Esercizio assegnato A >> Trascrivi dal brano sulla legge di bilancio il passo che comincia con le parole "Infatti, nel mese" e si chiude con le parole "attività di controllo.".

=== Brano da leggere ===

3 Dicembre 2024
Per la Costituzione «Lo Stato assicura l’equilibrio tra le entrate e le spese del proprio bilancio, tenendo conto delle fasi avverse e delle fasi favorevoli del ciclo economico». Come avviene da diversi anni però la coperta è corta e le misure adottate non soddisfano tutte le esigenze del Paese
Il dibattito in atto
Un argomento di estrema attualità che impatta fortemente anche nelle dinamiche intersindacali è l’impianto dell’attuale legge di bilancio. É un tema importante, che però rischia di diluirsi in un confronto polarizzato per slogan perdendo di vista i fatti, perché se è vero che i numeri non fanno politica, la politica non può ignorare i numeri. L’Italia ha una spesa pubblica fra le più elevate dei paesi europei e un debito pubblico altrettanto elevato e, sebbene non sia possibile calcolare precisamente le entrate complessive sottratte alla finanze pubbliche dalle varie forme di evasione, sulla base del cosiddetto tax gap, la differenza tra quanto si stima sarebbe dovuto al fisco dai contribuenti e quanto realmente viene versato, secondo la “Relazione sull’economia non osservata e sull’evasione fiscale contributiva anno 2023”, nel «triennio 2018-2020, per il quale si dispone di un quadro completo delle valutazioni, il gap complessivo risulta di circa 96,3 miliardi di euro, di cui 84,4 miliardi di mancate entrate tributarie e 11,9 miliardi di mancate entrate contributive». Una cifra significativa ma, sempre secondo la stessa Relazione, in diminuzione rispetto agli anni precedenti.
Infatti, nel mese di febbraio 2024, sono stati presentati dall’Agenzia delle entrate i dati della lotta all’evasione fino al 2023 ed è emerso che ammontano a 24,7 miliardi di euro le somme confluite nelle casse dello Stato nel 2023 grazie alla complessiva attività svolta da Agenzia delle Entrate e Agenzia delle entrate-Riscossione: 4,5 miliardi in più rispetto al 2022 (+22%). Nondimeno, per gli evasori fiscali sembra che si prospetti una vita più dura perché l’Agenzia delle entrate si appresta ad assumere un contingente di oltre 1.700 unità funzionari tributari che, verosimilmente, saranno impiegati prevalentemente in attività di controllo.
La legge di bilancio per il 2025
È importante ribadire che nella legge di bilancio 2025 molte misure rispondono, complessivamente, alle nostre richieste, motivo per il quale riteniamo non ci siano le condizioni per ricorrere allo sciopero generale, che è “un arma da ultima istanza”, assolutamente sproporzionato ed inopportuno se attivato in tal guisa e come Cisl faremo fatica ad omologarci su posizioni compulsivamente allarmistiche. Noi siamo abituati a discutere e a negoziare con le controparti siano esse istituzionali, datoriali o aziendali, sui contenuti e nel merito, non sul pregiudizio o l’ideologia.

=== Dati del compito ===

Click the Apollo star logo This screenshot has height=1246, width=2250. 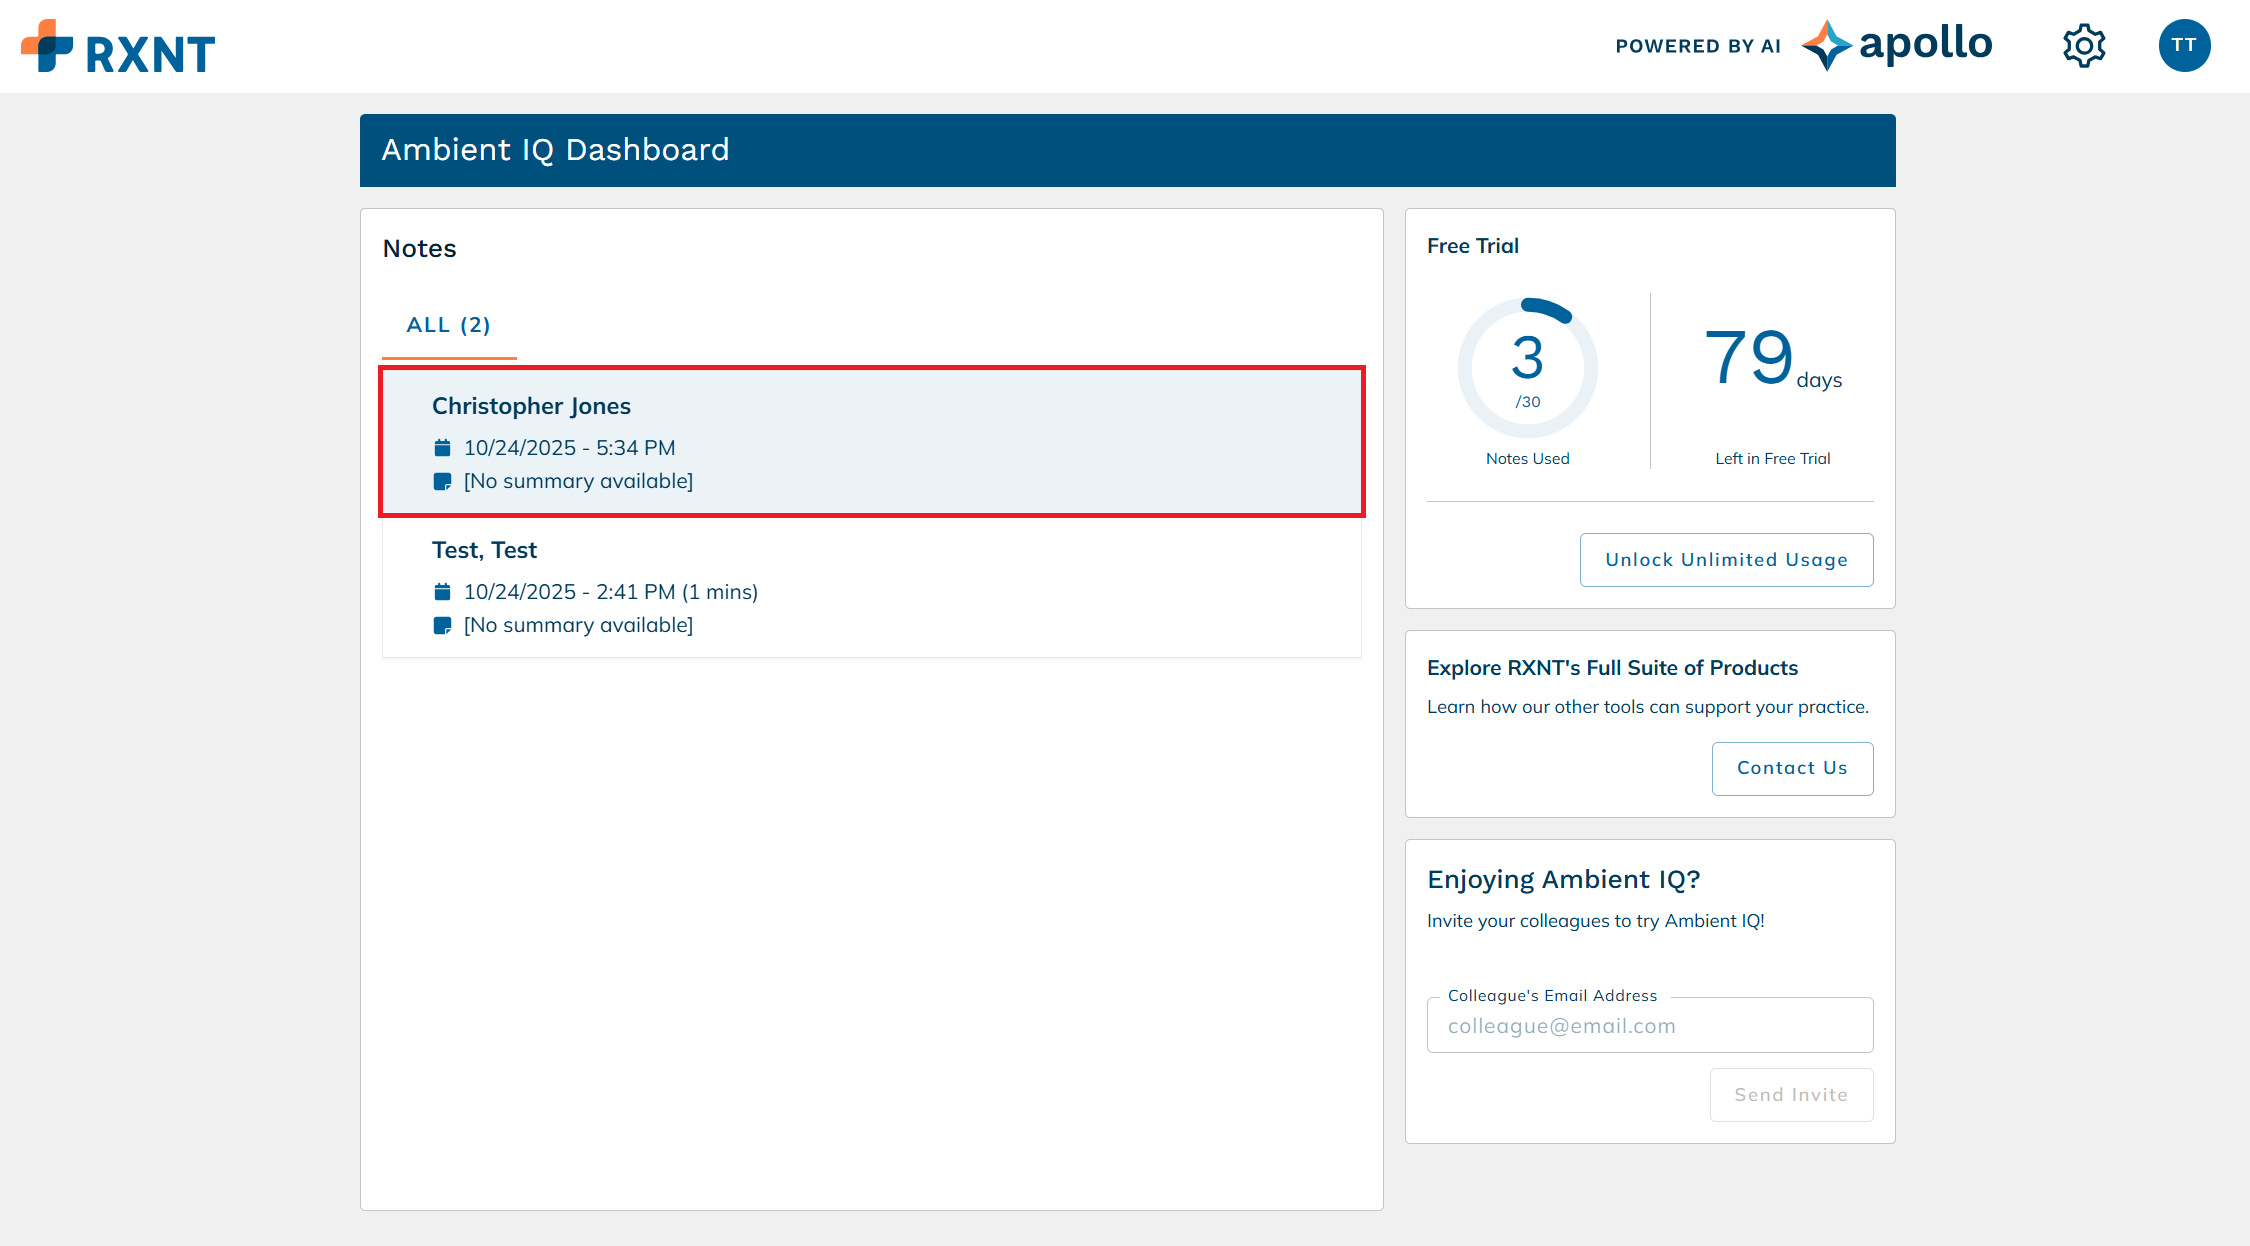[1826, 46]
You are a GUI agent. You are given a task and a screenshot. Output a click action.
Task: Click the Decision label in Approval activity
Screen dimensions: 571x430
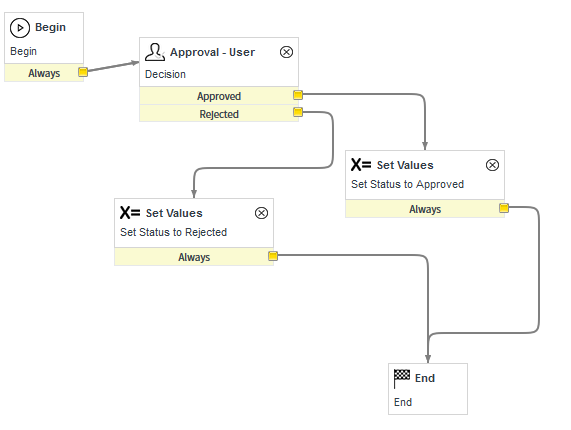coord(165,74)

===

Esercizio assegnato B >> Riscrivi le righe dell'elenco a partire da quella che contiene "You are a GUI" fino alla fine dell'elenco, sostituendo "Decision" con "Outcome" e lasciando invariato tutto il resto. Nella risposta ometti le immagini.

Soluzione scritta A >>
Infatti, nel mese di febbraio 2024, sono stati presentati dall’Agenzia delle entrate i dati della lotta all’evasione fino al 2023 ed è emerso che ammontano a 24,7 miliardi di euro le somme confluite nelle casse dello Stato nel 2023 grazie alla complessiva attività svolta da Agenzia delle Entrate e Agenzia delle entrate-Riscossione: 4,5 miliardi in più rispetto al 2022 (+22%). Nondimeno, per gli evasori fiscali sembra che si prospetti una vita più dura perché l’Agenzia delle entrate si appresta ad assumere un contingente di oltre 1.700 unità funzionari tributari che, verosimilmente, saranno impiegati prevalentemente in attività di controllo.

Soluzione scritta B >>
You are a GUI agent. You are given a task and a screenshot. Output a click action.
Task: Click the Outcome label in Approval activity
Screen dimensions: 571x430
coord(165,74)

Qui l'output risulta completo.